Page 1 of 1

SQL query issue

Posted: Wed Aug 17, 2005 9:21 am
by nawhaley
Hey its me again I have some odd issues coming up with an SQL query thats acting funny. I'm setting it up to where it pulls the questions up in a drop down list. Once the question is selected you can edit it which will fill the text box in the next page with the value selected so you can edit it or change the entire question. The issue appears when you submit the edited question. Once you do it blanks out that part of the record HOWEVER if you go in and do the exact same process now that its blank and type in the question it saves it perfectly fine.

Code: Select all

$newquestion = $_POST['newquestion'];
 $originalquestion = $_SESSION['question'];
 $editsql = "UPDATE tblQuestions SET Question ='$newquestion' WHERE Question ='$originalquestion'";
 $editresult = odbc_exec($link,$editsql);
this is my code to update the record from the best I can tell everything is in order but I cannot explain why its only updating every other time data is entered its just odd.

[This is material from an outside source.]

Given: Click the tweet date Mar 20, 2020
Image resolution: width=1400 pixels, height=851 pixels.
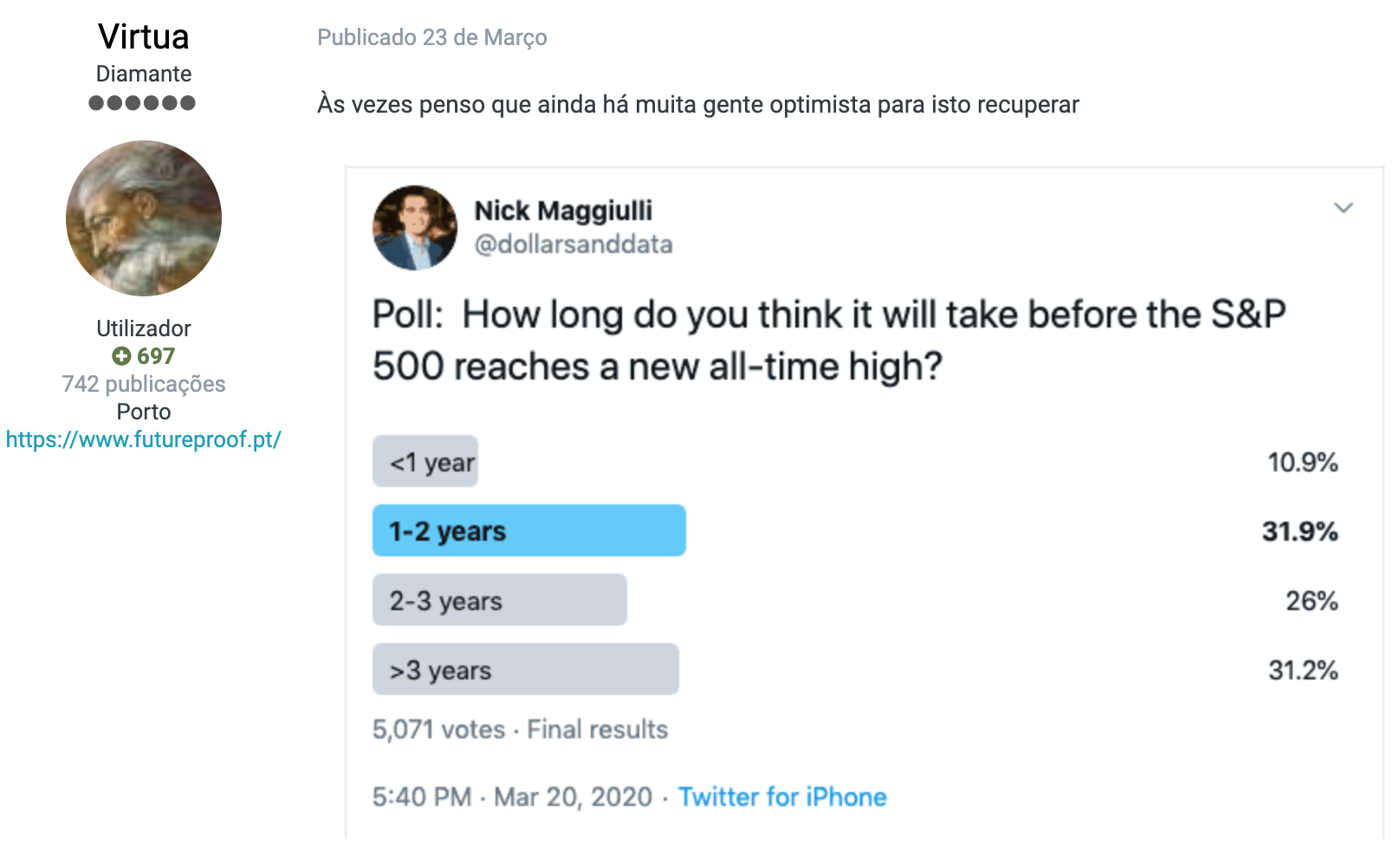Looking at the screenshot, I should (573, 797).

Posted: Wed Aug 17, 2005 9:26 am
by feyd
maybe it doesn't like that you are using the same field on both sides of the WHERE clause. Why not use the record ID? At any rate, you could have a security problem with just using posted data without any filtering/validation ... read through the security forum for details on how to help prevent SQL injection.

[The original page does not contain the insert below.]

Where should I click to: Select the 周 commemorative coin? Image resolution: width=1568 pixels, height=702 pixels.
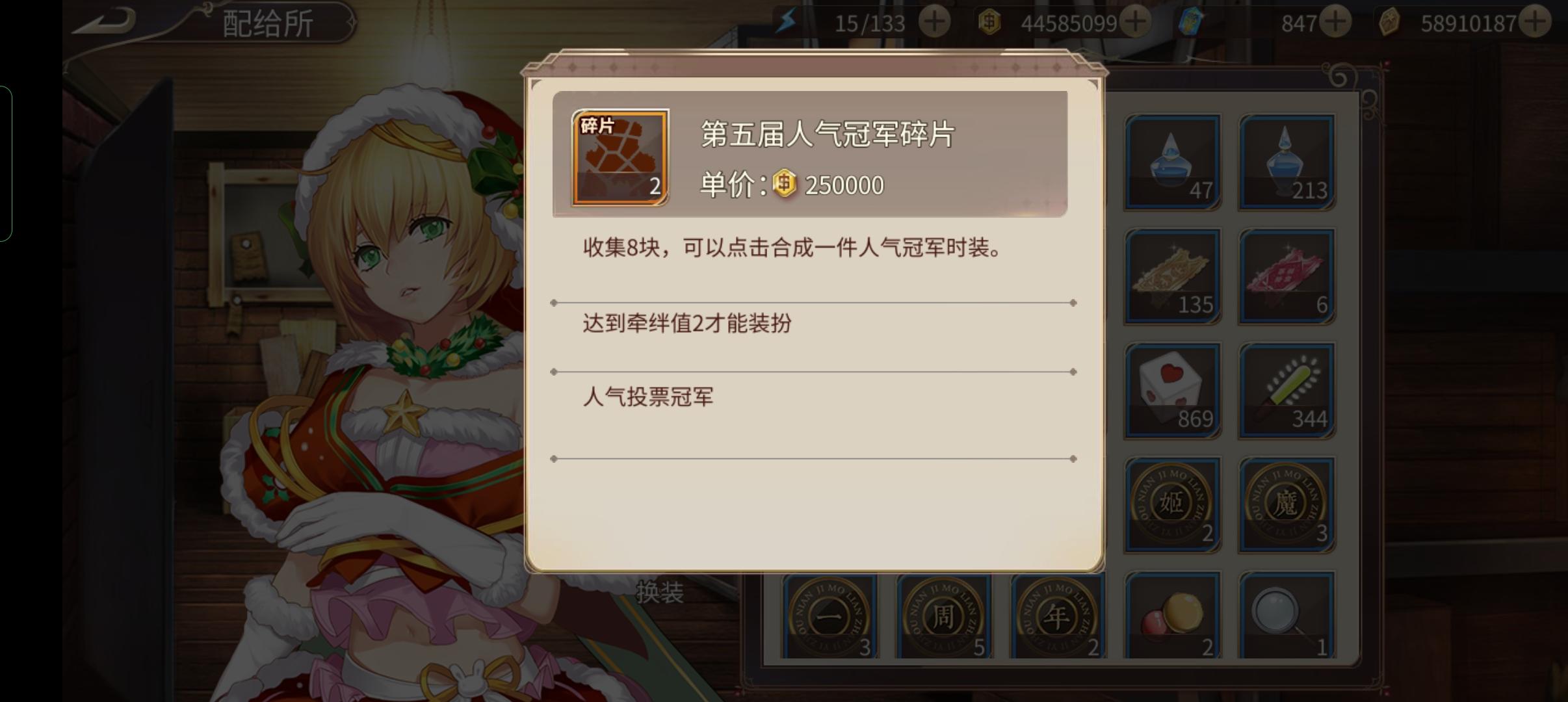click(x=944, y=616)
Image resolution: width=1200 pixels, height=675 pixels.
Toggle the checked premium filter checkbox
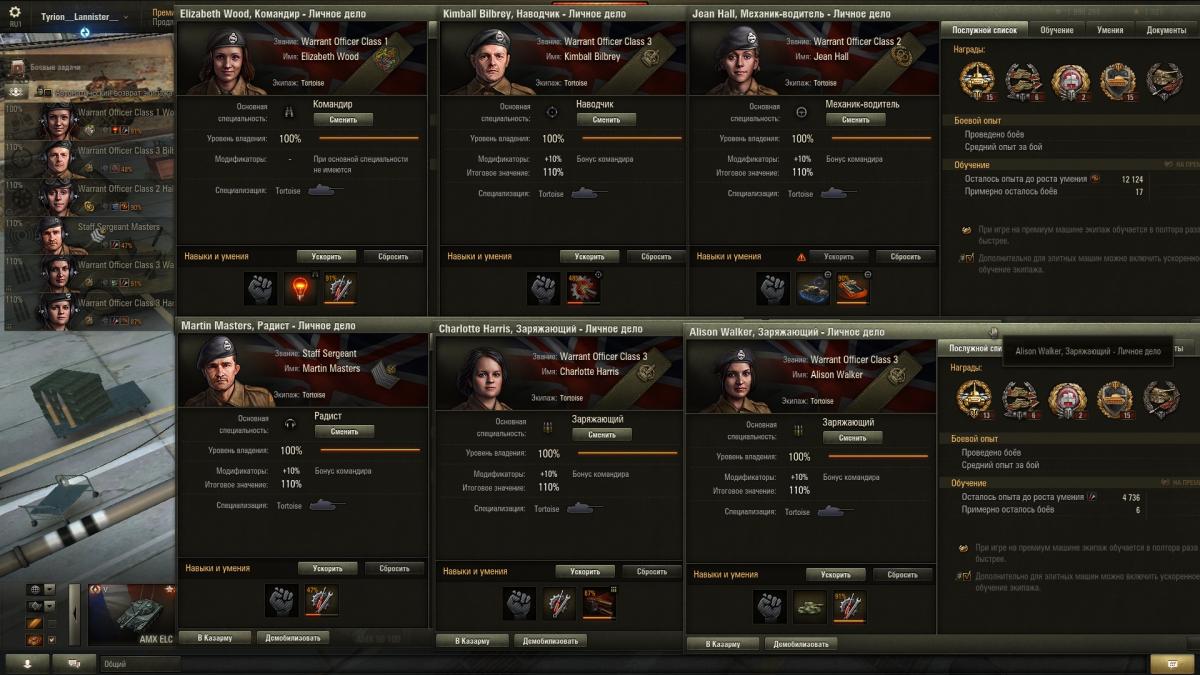(52, 640)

Posted: Wed Aug 17, 2005 9:28 am
by nielsene
Try echoing out $editsql, see if the query looks right.

I agree with feyd on the security issue, but I know that the SET foo='' WHERE foo='' is a legitimate query syntax so that's not the problem.

Posted: Wed Aug 17, 2005 9:32 am
by feyd
yeah, I've never had a problem before with using the same field on both sides, but I also don't work with ODBC too often ;)

Posted: Thu Aug 18, 2005 7:30 am
by nawhaley
yeah I can see the injection error happening I havent gotten so far as to do security on this thing which is going to be another nightmare to overcome. I'm not using the same field on both sides because I'm changing it from one value to another value and using the record ID would require me to do two odbc_exec commands one to find the record and pull the record ID and the other to insert it which I suppose is a solution but it would be easier overall if I could use the two seperate values. I mean I dont fully understand the usefulness of a "update" feature if you cant search for one value and replace it with another.

Posted: Thu Aug 18, 2005 8:14 am
by korto
perhaps it would be useful to post the part of code that handles form input.
Are using a textarea element for editing the question?